▶ Exercise instructions:
Copy the items word for word, beginning at the line that contains "The image size is (930, 582)." and stopping after the line that contains "click(96, 256)". Leave the pictures out of your copy.

▶ Data listing:
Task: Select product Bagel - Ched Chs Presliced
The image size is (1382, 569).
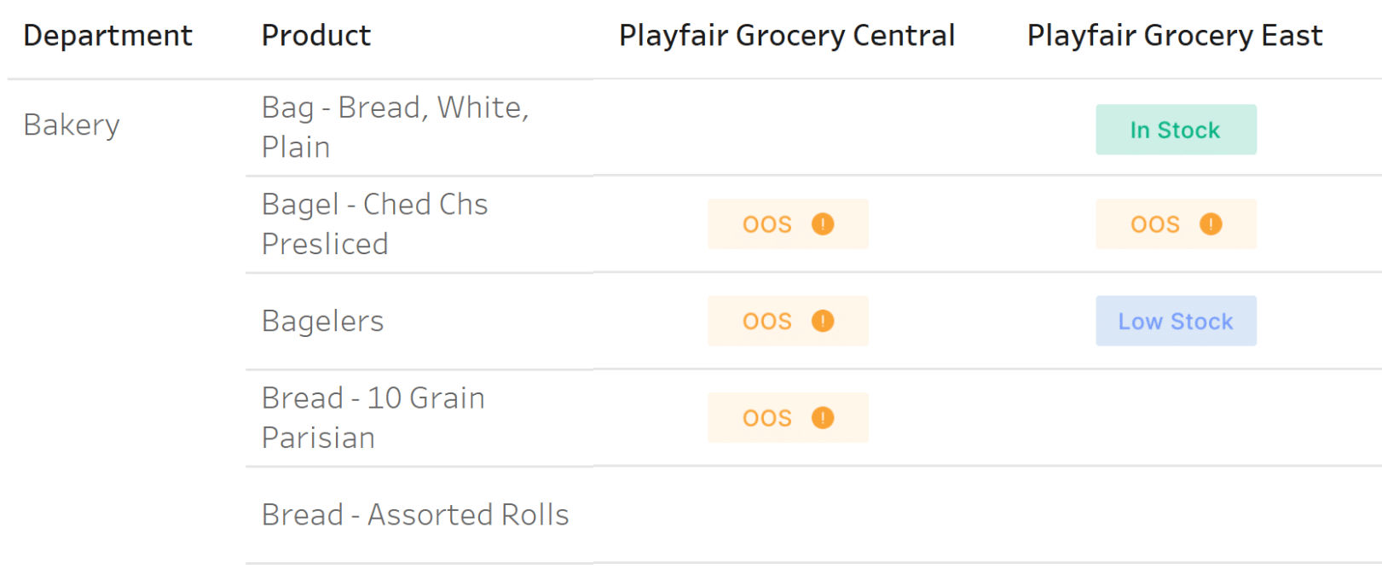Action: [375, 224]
--
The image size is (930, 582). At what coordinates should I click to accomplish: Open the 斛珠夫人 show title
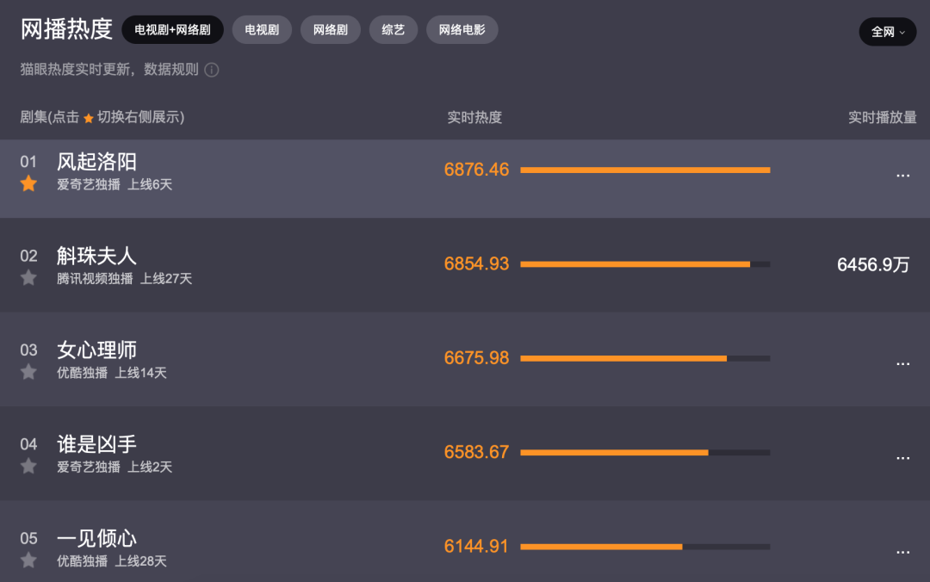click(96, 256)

▶ Exercise response:
The image size is (930, 582). At what coordinates should I click to accomplish: Open the 斛珠夫人 show title
click(96, 256)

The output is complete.